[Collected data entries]
————
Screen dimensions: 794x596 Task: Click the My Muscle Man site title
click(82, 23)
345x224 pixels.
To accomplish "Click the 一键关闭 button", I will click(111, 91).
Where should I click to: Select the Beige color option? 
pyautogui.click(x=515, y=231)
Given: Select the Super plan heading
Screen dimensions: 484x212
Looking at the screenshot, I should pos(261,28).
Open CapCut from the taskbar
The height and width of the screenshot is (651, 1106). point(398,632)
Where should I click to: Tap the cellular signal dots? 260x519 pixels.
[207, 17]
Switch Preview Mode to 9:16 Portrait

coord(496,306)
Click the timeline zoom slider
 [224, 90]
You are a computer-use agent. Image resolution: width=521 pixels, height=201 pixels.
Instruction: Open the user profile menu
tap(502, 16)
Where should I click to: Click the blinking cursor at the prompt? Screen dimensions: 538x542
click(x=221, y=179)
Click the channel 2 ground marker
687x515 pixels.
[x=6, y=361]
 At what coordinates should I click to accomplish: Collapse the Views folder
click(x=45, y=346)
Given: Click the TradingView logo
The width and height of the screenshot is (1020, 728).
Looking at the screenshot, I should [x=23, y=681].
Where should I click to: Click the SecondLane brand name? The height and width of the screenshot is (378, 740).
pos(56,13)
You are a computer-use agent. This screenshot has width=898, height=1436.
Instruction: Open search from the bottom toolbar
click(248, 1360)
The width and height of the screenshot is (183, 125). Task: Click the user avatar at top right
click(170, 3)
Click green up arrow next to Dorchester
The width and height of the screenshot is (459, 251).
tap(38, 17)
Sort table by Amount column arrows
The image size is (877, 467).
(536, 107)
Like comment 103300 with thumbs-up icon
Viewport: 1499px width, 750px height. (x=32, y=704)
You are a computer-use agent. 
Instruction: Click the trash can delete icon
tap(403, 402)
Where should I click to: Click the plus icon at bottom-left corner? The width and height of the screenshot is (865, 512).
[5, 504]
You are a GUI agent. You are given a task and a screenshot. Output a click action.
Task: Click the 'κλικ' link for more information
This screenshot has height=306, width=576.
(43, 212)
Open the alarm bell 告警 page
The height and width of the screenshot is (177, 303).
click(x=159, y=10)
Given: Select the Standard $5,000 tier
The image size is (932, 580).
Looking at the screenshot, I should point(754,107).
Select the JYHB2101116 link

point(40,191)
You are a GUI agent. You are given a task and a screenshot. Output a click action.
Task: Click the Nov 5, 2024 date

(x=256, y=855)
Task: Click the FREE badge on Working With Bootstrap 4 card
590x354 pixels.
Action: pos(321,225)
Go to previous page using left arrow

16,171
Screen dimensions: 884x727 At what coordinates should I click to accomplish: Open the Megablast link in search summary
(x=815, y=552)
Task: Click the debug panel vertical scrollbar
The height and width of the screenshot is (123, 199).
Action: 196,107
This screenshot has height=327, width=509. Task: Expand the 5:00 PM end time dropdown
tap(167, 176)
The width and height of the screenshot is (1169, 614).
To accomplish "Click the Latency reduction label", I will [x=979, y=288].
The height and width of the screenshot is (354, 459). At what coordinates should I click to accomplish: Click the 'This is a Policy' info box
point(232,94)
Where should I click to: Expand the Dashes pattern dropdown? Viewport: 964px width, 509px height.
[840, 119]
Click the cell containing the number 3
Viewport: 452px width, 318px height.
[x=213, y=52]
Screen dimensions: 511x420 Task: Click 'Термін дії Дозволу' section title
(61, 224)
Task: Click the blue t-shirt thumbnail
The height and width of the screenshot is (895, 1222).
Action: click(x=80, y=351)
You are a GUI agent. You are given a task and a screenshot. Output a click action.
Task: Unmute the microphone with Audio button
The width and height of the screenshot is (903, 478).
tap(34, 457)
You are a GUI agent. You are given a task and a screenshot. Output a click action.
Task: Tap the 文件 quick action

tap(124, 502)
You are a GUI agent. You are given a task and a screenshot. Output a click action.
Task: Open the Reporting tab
————
- **What to work on**
Repeat each entry word for word.

- **Reply to the task**
Screen dimensions: 794x596 Task: Click the My Muscle Man site title
click(82, 23)
345x224 pixels.
To accomplish "Click the 一键关闭 button", I will click(111, 91).
Where should I click to: Select the Beige color option? 
pyautogui.click(x=515, y=231)
Given: Select the Super plan heading
Screen dimensions: 484x212
Looking at the screenshot, I should pos(261,28).
Open CapCut from the taskbar
The height and width of the screenshot is (651, 1106). point(398,632)
Where should I click to: Tap the cellular signal dots? 260x519 pixels.
[207, 17]
Switch Preview Mode to 9:16 Portrait

coord(496,306)
Click the timeline zoom slider
 [224, 90]
You are a computer-use agent. Image resolution: width=521 pixels, height=201 pixels.
Instruction: Open the user profile menu
tap(502, 16)
Where should I click to: Click the blinking cursor at the prompt? Screen dimensions: 538x542
click(x=221, y=179)
Click the channel 2 ground marker
687x515 pixels.
[x=6, y=361]
 At what coordinates should I click to accomplish: Collapse the Views folder
click(x=45, y=346)
Given: Click the TradingView logo
The width and height of the screenshot is (1020, 728).
Looking at the screenshot, I should [x=23, y=681].
Where should I click to: Click the SecondLane brand name? The height and width of the screenshot is (378, 740).
pos(56,13)
You are a computer-use agent. This screenshot has width=898, height=1436.
Instruction: Open search from the bottom toolbar
click(248, 1360)
The width and height of the screenshot is (183, 125). Task: Click the user avatar at top right
click(170, 3)
Click green up arrow next to Dorchester
The width and height of the screenshot is (459, 251).
tap(38, 17)
Sort table by Amount column arrows
The image size is (877, 467).
(536, 107)
Like comment 103300 with thumbs-up icon
Viewport: 1499px width, 750px height. (x=32, y=704)
You are a computer-use agent. 
Instruction: Click the trash can delete icon
tap(403, 402)
Where should I click to: Click the plus icon at bottom-left corner? The width and height of the screenshot is (865, 512).
[5, 504]
You are a GUI agent. You are given a task and a screenshot. Output a click action.
Task: Click the 'κλικ' link for more information
This screenshot has height=306, width=576.
(43, 212)
Open the alarm bell 告警 page
The height and width of the screenshot is (177, 303).
click(x=159, y=10)
Given: Select the Standard $5,000 tier
The image size is (932, 580).
Looking at the screenshot, I should point(754,107).
Select the JYHB2101116 link

point(40,191)
You are a GUI agent. You are given a task and a screenshot. Output a click action.
Task: Click the Nov 5, 2024 date

(x=256, y=855)
Task: Click the FREE badge on Working With Bootstrap 4 card
590x354 pixels.
Action: pos(321,225)
Go to previous page using left arrow

16,171
Screen dimensions: 884x727 At what coordinates should I click to accomplish: Open the Megablast link in search summary
(x=815, y=552)
Task: Click the debug panel vertical scrollbar
The height and width of the screenshot is (123, 199).
Action: 196,107
This screenshot has height=327, width=509. Task: Expand the 5:00 PM end time dropdown
tap(167, 176)
The width and height of the screenshot is (1169, 614).
To accomplish "Click the Latency reduction label", I will [x=979, y=288].
The height and width of the screenshot is (354, 459). At what coordinates should I click to accomplish: Click the 'This is a Policy' info box
point(232,94)
Where should I click to: Expand the Dashes pattern dropdown? Viewport: 964px width, 509px height.
[840, 119]
Click the cell containing the number 3
Viewport: 452px width, 318px height.
[x=213, y=52]
Screen dimensions: 511x420 Task: Click 'Термін дії Дозволу' section title
(61, 224)
Task: Click the blue t-shirt thumbnail
The height and width of the screenshot is (895, 1222).
Action: click(x=80, y=351)
You are a GUI agent. You are given a task and a screenshot. Output a click action.
Task: Unmute the microphone with Audio button
The width and height of the screenshot is (903, 478).
tap(34, 457)
You are a GUI agent. You are given a task and a screenshot. Output a click action.
Task: Tap the 文件 quick action

tap(124, 502)
You are a GUI agent. You are given a task and a screenshot. Output a click action.
Task: Open the Reporting tab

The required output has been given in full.